──────── Given information ────────
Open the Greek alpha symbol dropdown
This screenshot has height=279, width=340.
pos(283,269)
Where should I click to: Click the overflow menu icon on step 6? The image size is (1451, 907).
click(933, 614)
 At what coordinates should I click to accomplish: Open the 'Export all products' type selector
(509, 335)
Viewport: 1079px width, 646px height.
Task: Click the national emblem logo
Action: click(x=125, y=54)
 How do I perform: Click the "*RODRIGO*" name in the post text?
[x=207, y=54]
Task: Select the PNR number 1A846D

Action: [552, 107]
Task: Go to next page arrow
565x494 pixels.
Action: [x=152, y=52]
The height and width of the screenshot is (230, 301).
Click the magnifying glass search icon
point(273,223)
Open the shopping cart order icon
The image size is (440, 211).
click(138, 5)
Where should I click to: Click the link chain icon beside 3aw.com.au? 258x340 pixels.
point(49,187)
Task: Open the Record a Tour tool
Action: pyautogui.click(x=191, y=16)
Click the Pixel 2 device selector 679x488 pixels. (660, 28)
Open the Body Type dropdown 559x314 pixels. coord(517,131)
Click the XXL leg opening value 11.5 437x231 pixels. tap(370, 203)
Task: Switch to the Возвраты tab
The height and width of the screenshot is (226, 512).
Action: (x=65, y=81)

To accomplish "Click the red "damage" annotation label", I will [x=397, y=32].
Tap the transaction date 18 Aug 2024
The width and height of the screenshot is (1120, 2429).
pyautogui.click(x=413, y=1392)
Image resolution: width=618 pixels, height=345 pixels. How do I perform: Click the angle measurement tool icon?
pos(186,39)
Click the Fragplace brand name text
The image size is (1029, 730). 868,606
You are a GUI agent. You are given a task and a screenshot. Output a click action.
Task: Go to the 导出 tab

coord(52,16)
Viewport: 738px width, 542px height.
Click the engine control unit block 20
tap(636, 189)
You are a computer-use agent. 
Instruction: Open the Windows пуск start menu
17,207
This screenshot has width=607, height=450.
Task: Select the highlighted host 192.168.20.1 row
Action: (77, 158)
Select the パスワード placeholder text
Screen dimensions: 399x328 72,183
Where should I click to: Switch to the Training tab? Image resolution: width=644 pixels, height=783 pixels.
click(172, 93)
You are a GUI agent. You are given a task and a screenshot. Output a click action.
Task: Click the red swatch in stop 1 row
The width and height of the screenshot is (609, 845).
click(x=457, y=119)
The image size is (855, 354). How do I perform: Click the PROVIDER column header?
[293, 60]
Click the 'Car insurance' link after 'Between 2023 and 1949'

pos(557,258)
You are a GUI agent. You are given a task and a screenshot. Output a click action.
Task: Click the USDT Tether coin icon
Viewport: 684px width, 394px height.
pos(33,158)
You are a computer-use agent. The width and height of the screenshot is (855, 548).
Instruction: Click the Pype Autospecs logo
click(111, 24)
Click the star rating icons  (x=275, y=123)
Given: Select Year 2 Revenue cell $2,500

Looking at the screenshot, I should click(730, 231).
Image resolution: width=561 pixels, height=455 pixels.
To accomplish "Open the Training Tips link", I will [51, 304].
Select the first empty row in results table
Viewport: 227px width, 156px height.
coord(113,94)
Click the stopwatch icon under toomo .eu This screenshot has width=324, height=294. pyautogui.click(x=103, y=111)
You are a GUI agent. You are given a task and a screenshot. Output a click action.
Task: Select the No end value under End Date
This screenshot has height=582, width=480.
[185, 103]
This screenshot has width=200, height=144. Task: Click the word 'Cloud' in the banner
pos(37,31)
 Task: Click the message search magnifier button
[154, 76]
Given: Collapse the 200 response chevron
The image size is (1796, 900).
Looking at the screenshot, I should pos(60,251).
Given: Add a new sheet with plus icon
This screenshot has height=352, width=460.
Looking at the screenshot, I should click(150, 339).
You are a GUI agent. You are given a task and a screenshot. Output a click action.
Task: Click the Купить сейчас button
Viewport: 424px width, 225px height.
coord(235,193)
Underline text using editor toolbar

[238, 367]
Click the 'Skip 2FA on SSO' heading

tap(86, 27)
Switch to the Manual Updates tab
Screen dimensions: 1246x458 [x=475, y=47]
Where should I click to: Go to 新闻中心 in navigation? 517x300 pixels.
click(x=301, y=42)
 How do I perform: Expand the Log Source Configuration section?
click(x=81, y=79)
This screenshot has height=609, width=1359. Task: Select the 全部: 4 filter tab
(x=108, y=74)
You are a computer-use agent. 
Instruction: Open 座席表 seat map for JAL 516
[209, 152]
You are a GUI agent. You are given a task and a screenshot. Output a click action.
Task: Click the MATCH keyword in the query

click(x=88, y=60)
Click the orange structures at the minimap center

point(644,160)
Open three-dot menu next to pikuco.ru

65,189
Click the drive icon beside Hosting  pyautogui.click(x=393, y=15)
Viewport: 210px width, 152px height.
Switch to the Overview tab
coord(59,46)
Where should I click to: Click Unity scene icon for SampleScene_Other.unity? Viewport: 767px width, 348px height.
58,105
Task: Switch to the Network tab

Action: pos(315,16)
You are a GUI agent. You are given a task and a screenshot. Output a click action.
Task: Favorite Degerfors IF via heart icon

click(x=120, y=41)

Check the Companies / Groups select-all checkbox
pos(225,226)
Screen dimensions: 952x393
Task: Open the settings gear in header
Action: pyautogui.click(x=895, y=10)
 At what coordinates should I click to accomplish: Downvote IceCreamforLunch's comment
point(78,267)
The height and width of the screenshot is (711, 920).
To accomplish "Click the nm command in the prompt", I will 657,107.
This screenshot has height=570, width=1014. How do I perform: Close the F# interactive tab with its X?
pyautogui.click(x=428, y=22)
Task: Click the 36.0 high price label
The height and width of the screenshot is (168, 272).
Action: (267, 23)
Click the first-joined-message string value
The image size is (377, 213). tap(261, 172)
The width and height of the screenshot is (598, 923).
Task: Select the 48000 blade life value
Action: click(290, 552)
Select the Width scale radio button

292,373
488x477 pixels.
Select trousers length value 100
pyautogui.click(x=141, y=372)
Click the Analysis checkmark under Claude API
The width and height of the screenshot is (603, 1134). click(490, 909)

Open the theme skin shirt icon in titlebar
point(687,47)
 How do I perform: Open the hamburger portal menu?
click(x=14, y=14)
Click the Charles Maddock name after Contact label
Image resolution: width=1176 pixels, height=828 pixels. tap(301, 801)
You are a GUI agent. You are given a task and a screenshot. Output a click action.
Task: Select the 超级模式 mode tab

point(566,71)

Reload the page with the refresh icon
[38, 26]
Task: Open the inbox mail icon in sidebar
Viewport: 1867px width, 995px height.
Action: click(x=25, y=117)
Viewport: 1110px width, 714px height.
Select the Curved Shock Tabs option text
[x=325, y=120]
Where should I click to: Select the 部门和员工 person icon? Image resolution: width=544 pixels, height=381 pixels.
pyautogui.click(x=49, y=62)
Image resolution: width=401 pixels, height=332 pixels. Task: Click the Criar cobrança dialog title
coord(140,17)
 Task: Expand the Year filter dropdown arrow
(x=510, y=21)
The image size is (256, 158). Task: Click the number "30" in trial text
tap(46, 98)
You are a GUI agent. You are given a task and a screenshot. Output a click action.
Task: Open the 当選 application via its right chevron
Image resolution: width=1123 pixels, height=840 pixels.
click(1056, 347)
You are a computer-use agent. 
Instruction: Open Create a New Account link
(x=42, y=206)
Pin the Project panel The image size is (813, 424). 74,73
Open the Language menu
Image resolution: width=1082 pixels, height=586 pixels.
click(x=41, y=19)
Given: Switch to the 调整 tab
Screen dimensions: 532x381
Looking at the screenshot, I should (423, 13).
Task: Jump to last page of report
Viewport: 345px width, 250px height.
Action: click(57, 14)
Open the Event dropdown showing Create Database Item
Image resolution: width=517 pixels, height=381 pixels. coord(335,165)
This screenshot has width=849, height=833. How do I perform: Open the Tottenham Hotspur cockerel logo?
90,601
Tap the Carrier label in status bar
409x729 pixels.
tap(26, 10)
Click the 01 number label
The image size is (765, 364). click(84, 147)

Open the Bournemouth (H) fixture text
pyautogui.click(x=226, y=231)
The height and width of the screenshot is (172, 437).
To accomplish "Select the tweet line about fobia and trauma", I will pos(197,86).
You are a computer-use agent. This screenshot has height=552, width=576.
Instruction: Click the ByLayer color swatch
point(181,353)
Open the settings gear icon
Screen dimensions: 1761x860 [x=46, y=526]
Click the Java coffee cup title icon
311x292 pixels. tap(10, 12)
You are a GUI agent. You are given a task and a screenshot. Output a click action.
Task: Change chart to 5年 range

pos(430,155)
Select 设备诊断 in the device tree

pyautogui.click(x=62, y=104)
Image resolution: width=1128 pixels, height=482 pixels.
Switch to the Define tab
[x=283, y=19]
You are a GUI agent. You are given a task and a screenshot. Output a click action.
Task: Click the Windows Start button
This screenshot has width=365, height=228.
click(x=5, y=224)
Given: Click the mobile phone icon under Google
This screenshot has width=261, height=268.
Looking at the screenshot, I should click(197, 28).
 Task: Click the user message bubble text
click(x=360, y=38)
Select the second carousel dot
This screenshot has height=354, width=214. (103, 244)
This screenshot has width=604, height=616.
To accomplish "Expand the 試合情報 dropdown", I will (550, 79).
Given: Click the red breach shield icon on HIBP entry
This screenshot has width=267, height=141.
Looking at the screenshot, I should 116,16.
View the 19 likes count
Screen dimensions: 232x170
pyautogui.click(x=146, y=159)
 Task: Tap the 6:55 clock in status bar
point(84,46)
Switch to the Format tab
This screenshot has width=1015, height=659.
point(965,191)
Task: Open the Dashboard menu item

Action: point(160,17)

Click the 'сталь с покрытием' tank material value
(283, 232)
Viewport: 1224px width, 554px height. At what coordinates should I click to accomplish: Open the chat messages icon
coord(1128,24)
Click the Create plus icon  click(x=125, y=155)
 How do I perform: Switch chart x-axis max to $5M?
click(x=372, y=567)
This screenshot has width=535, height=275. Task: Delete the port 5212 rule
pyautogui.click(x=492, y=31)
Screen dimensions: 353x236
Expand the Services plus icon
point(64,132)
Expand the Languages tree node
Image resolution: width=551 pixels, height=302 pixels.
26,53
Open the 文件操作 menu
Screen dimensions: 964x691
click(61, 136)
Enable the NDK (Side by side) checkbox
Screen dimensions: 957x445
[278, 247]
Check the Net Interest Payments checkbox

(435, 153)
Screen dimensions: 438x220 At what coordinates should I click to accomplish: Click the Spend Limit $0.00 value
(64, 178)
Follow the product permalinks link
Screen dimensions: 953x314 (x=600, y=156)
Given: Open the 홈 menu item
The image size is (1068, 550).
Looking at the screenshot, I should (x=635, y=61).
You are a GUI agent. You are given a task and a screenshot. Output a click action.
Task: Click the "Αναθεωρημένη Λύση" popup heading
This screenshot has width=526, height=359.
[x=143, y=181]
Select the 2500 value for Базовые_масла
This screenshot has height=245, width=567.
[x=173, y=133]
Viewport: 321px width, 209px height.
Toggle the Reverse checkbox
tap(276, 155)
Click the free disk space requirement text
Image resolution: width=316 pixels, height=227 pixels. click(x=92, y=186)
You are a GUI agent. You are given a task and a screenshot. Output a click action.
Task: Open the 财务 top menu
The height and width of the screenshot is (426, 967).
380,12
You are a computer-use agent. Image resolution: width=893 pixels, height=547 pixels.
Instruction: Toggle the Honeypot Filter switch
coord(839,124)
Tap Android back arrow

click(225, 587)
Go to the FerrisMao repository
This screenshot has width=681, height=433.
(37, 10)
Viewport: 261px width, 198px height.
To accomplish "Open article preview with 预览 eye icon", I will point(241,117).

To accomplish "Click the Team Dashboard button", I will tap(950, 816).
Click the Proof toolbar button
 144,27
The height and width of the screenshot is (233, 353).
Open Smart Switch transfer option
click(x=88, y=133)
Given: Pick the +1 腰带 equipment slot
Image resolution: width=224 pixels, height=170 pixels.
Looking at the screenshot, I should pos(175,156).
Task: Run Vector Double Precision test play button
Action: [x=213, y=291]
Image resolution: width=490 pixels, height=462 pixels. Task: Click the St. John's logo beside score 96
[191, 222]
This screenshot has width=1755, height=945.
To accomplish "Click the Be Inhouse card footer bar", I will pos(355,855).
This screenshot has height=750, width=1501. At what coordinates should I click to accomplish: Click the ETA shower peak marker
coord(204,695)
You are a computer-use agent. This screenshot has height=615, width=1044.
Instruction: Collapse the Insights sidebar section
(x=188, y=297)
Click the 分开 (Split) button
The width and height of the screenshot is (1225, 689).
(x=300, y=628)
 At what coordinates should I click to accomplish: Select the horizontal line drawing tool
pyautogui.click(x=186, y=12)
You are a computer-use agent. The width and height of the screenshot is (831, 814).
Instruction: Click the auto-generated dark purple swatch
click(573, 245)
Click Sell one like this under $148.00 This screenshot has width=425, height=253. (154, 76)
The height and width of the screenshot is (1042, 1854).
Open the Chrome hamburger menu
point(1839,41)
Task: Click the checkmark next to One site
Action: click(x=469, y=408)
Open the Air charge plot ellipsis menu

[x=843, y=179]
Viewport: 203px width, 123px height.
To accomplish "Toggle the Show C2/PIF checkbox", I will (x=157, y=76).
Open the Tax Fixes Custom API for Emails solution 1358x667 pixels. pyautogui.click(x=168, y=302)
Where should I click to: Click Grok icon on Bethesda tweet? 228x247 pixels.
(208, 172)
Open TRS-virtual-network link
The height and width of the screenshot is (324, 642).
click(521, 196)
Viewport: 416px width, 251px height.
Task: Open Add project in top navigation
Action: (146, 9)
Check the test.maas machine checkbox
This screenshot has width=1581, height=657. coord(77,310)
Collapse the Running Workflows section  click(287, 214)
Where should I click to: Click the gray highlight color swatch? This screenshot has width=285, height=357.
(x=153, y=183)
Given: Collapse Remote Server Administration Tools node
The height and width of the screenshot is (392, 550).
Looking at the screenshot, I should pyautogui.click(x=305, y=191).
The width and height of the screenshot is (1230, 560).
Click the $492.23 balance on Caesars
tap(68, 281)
────────
Your assignment -
Search the records for the word "chevron". Copy every line that has it.

Reply -
Given: Collapse the 200 response chevron
Task: Open the 当選 application via its right chevron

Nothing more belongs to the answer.